Early history and Chaworth family
Following the Norman conquest of England in the 11th century, a motte and bailey castle was constructed to control the royal parkland. The exact date for the building of the castle is unknown, but historical evidence indicates that it had possibly fallen into disuse by 1232. The castle was built by the Marc family and was most likely abandoned because the castle no longer carried the defensive requirements, and the living standards of a then 'modern' manor house were far more comfortable.

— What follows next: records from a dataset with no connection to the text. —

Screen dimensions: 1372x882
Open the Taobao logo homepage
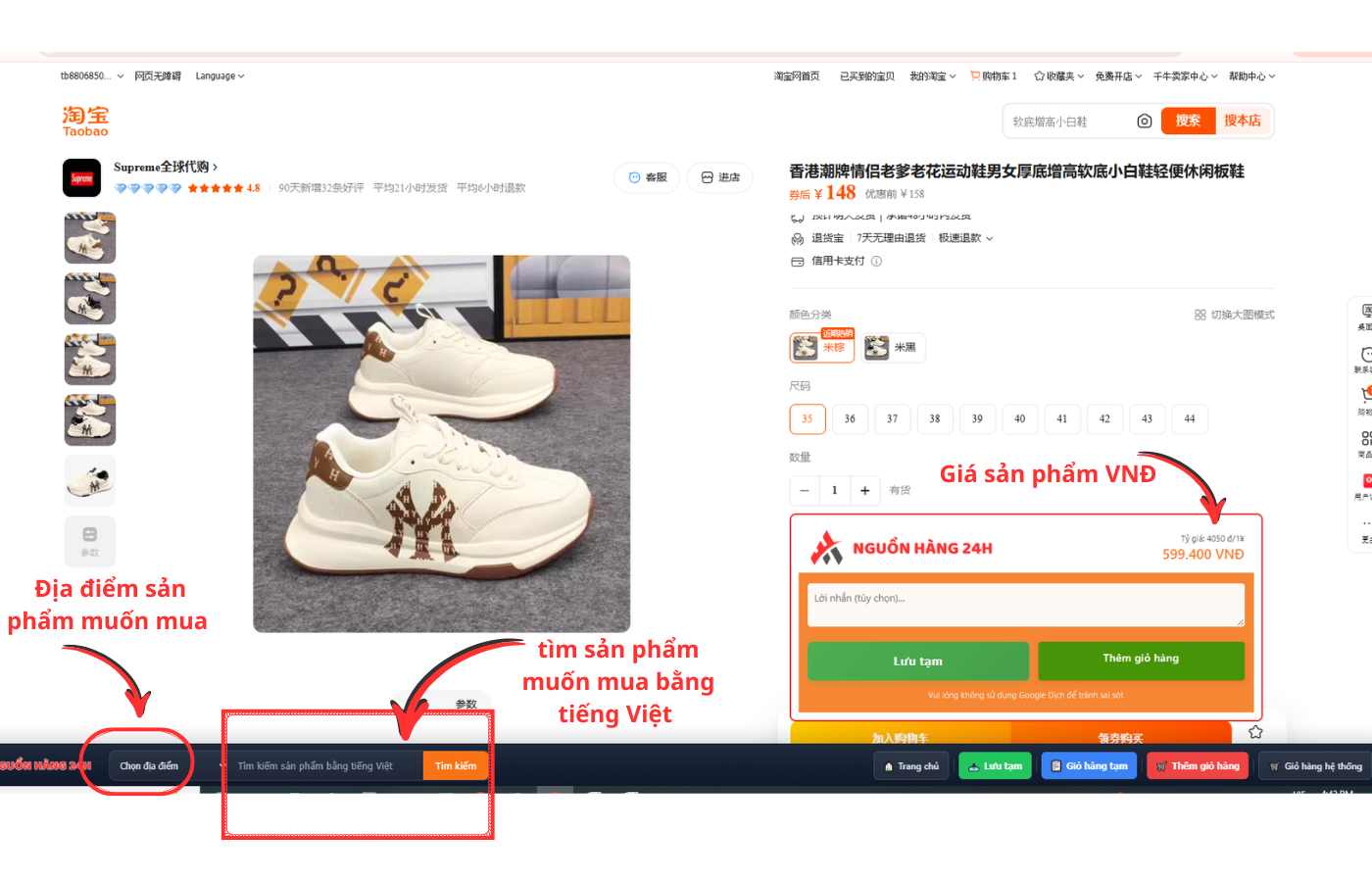85,122
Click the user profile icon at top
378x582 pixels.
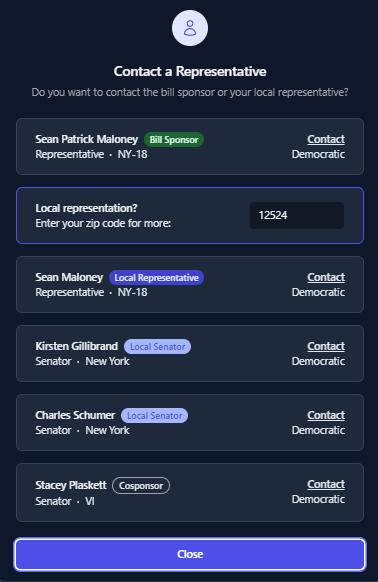click(190, 28)
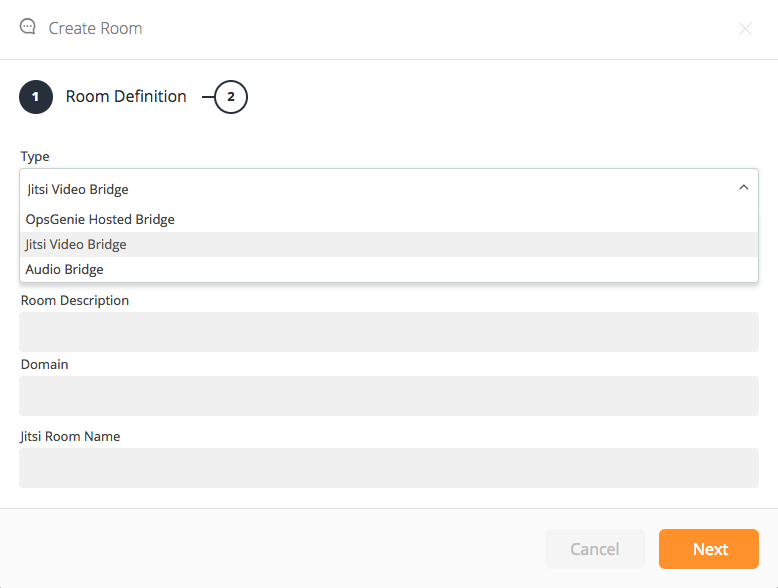Select OpsGenie Hosted Bridge option
Image resolution: width=778 pixels, height=588 pixels.
point(100,219)
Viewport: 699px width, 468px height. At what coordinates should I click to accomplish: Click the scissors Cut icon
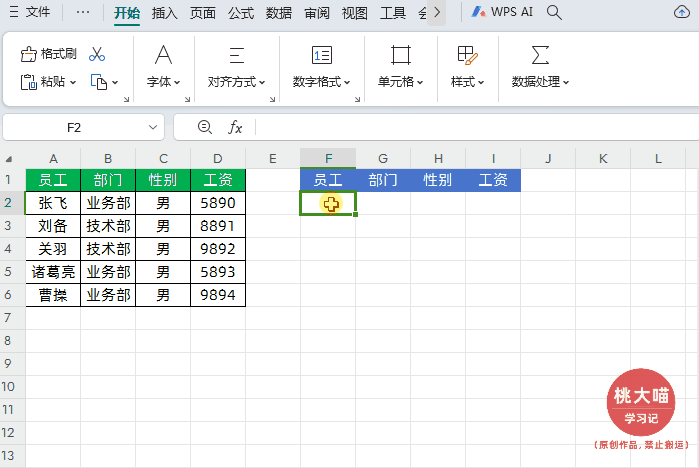click(97, 54)
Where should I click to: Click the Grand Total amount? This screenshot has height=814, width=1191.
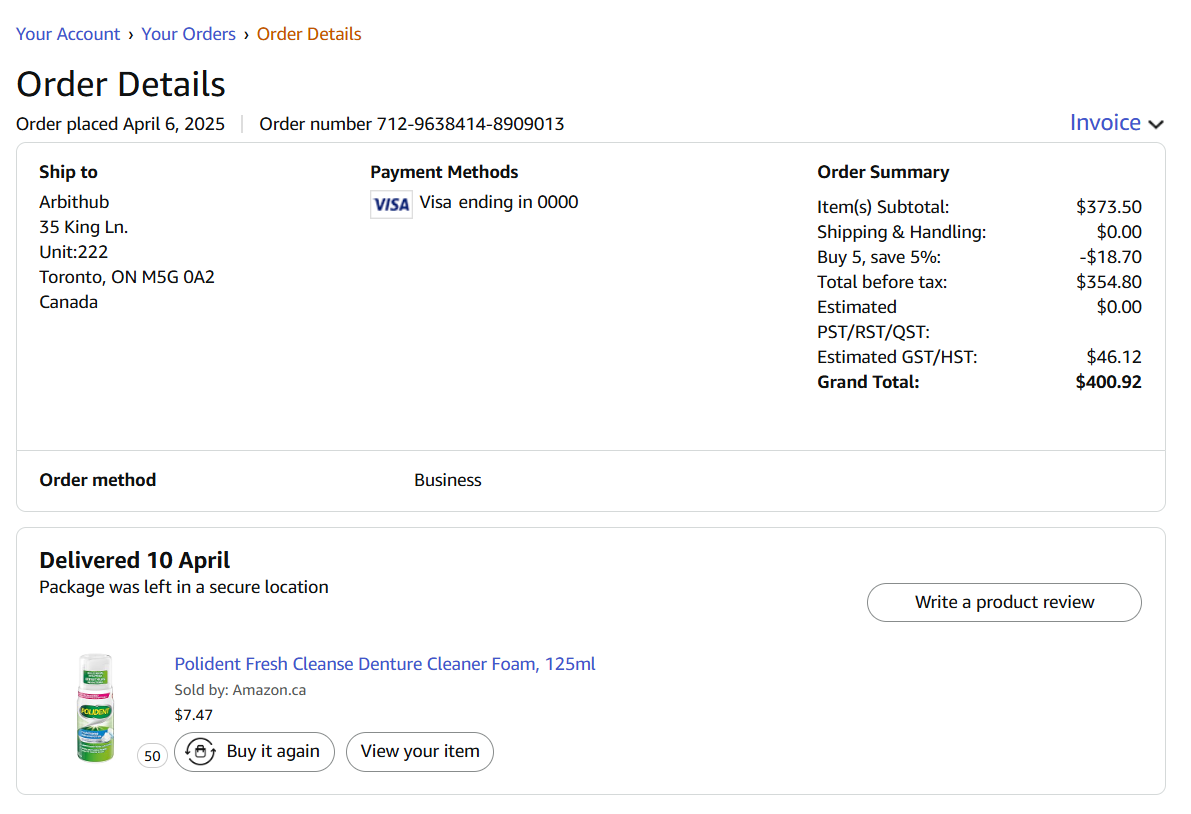click(1108, 381)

At a similar time to the construction of the medieval hall, a church was also constructed. Today, this lies as a ruin to the north of the current hall. During the reign of Henry I (1100-1135), Robert de Chaworth settled in Nottinghamshire and married the daughter of William de Walchiville, Lord of Marnham. The Chaworth family were descendants of the Chaources family of Maine, in northern France. Marriage alliances extended the Chaworth family’s properties in Derbyshire and Nottinghamshire. By the 15th century Annesley Parkland was owned by the Chaworth family, who used the medieval hall as a hunting lodge. During this period the parkland was heavily planted with woodland.
By the 16th century, deer parks became a less important pastime and resource. Instead the land was used for agriculture and a number of estates were redesigned into parkland landscapes. Instead of the land coming second to the manor, it was now incorporated into a large self-sufficient parkland and landscape design. Within the parkland was a village, west of the manor house, whose inhabitants worked the land. Adjacent to this village were thought to have been woods, orchards, gardens, remaining deer parks, and lakes and ponds.
During the 16th century Annesley Parkland underwent extensive alterations to the hall and surrounding land. A new hall was built of part stone and part timber construction. Evidence of the 16th century building has been found in the large bressumer in a very thick north south stone wall with a four-centre arch, indicating living rooms to the west.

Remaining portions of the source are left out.